Left: Professor Nicholas Negroponte, a man behind the idea of a $100 laptop
Right: The laptop being tried out in a school in a developing country
I think this is such an inspired idea & I really hope it will be successful & spread though out the world. But it seems some people don't share this vision. The mega rich companies Microsoft & Intel are not 'convinced' that the project is good enough!
Microsoft's chairman, Bill Gates, has questioned the need for the Linux-based laptop and doubted the suitability of Negroponte's OLPC concept for the developing world.
Anyway, as I said I think this is a great idea & it's been piloted in a few schools around the world, so hopefully we'll see it in action soon.
$100 laptop founder saying he ignores the critisim
The laptop itself is designed specially for its purpose. It's lighter than a lunchbox, and about the size of a textbox. The stylus is huge, the keyboard is from rubber, and contains no toxic materials. You can charge the laptop not just by the mains, but by solar panels or by cranking it up. About one minute of cranking will give you about ten minutes of computer activity. It's designed to withstand wear and tear, so the machine's body is 2mm thick, which is more than the standard for laptops.
In order to keep this laptop as cheap as possible, and as close to the $100 target, the XO laptop is a lot different from ordinary desktops and laptops. This computer has no CD, DVD or even a hard drive. Instead, it uses a 1GB flash memory drive to run on, as well as a few USB slots in case of external data. It uses a 433mHz AMD processor, and only 256MB of SDRAM (memory).
The memory can be expanded using an SD memory card slot underneath the screen or by plugging in peripheral devices through the USB ports. Files can also be backed up on to a "school server" - a larger computer installed in a classroom - or via an online system provided by search giant Google.
The off-the-shelf processor is designed to be energy efficient. Unlike a standard chip, which remains active even when nothing changes on screen, the AMD processor is able to shut itself down, only waking when it is needed. It has an inbuilt graphics card.

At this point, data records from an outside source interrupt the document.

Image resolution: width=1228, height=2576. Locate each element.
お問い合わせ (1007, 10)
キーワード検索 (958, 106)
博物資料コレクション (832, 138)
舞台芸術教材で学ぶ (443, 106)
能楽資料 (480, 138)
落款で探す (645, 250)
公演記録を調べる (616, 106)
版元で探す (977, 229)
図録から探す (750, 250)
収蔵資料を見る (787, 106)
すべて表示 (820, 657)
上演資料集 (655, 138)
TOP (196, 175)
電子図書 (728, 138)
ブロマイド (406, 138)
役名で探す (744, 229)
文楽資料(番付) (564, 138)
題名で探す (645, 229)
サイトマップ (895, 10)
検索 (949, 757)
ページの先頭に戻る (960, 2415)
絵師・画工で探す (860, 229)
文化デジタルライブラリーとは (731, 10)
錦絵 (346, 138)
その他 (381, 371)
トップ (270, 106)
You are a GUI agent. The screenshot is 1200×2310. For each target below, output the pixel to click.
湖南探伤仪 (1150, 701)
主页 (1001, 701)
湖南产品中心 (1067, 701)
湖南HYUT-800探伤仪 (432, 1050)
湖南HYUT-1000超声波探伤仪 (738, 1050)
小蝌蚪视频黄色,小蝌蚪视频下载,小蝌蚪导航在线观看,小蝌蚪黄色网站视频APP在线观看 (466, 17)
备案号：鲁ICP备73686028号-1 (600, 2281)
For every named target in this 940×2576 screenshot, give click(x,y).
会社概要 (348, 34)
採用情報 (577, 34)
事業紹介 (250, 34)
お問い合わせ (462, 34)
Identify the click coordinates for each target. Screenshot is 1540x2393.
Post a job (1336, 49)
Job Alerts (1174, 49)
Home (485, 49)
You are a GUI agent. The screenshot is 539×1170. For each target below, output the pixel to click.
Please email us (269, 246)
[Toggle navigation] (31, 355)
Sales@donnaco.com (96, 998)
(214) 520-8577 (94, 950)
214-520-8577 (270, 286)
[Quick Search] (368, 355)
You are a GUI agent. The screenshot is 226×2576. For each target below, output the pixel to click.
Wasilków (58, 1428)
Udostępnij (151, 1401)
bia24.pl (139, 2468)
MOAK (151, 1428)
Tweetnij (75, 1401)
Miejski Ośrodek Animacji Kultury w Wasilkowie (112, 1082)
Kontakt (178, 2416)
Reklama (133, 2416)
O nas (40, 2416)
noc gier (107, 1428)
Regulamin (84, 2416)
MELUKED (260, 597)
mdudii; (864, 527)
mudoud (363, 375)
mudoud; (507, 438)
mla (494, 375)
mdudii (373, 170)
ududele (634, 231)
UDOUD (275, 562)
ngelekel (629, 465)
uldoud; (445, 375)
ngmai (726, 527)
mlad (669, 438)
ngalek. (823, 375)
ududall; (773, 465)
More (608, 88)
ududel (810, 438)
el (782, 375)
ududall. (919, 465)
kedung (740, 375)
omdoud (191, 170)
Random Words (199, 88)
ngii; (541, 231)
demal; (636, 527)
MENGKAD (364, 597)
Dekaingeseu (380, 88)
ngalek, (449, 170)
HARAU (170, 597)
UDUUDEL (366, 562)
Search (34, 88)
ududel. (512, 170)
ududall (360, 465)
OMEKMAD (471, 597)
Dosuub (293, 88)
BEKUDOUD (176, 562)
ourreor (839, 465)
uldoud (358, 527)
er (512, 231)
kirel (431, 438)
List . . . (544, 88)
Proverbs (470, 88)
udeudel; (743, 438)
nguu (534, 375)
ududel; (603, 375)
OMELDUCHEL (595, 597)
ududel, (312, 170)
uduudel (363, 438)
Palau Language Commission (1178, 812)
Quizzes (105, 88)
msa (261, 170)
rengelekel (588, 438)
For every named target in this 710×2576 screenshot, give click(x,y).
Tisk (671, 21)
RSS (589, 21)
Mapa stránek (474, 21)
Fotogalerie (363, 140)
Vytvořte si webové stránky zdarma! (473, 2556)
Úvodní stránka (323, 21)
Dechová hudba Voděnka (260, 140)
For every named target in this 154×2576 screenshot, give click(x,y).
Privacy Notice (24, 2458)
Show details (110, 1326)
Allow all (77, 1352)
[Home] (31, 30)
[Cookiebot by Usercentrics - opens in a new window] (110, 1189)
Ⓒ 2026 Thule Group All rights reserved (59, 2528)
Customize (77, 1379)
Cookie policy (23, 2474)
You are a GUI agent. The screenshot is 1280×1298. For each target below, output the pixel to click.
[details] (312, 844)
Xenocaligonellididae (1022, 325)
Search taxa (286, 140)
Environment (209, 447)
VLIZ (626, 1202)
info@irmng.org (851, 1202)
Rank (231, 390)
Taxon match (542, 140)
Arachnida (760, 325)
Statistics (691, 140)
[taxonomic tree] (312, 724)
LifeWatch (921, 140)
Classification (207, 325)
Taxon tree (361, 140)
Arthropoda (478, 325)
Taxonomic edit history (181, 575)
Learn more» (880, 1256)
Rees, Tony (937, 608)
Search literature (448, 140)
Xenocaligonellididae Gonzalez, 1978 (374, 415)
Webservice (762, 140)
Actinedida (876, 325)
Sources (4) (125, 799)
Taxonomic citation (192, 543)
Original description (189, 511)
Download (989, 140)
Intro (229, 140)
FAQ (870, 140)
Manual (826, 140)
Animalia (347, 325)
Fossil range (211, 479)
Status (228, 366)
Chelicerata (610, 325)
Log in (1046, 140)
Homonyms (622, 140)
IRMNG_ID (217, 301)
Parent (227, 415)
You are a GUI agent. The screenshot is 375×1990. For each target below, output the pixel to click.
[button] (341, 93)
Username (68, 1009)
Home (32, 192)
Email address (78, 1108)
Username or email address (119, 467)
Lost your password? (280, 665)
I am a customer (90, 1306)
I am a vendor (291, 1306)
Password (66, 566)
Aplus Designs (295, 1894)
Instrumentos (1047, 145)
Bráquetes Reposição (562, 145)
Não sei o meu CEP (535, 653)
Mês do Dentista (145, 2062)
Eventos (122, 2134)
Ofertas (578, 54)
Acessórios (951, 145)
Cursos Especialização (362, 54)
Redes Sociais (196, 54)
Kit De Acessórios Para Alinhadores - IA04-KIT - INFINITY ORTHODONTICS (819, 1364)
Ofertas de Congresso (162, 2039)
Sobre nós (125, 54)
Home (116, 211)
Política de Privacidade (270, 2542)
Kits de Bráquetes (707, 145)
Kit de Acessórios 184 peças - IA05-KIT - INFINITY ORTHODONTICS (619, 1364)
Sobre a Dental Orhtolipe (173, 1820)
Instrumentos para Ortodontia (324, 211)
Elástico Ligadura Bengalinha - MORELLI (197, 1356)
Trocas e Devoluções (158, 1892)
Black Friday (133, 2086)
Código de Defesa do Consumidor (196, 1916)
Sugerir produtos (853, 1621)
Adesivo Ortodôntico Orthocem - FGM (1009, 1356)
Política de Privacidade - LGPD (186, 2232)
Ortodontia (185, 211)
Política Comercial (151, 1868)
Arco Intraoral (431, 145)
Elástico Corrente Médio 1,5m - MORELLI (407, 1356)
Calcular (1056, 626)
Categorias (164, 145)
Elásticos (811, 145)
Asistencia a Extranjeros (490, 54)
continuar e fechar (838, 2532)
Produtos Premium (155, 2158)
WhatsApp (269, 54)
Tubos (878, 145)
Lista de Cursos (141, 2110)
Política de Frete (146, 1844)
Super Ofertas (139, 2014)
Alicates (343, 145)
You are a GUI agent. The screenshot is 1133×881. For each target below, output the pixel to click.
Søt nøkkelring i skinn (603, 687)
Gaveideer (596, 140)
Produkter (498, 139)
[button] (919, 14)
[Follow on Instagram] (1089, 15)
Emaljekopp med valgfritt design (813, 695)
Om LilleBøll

Not only does the laptop support regular wireless network, but it also supports mesh network. This means you can turn on your computer and automatically see and connect to anyone who has a similar laptop. This would allow sharing documents, video conferencing (think of a teacher finally able to talk to illiterate parents face-to-face) and is extremely well suited for class (or village environment). Furthermore, if even one computer in the mesh connects to the internet, the rest can share that connection. The more laptops connected, the better the bandwidth.
The laptops are "a blessing from God", says Mrs Okonkwo, the school headteacher.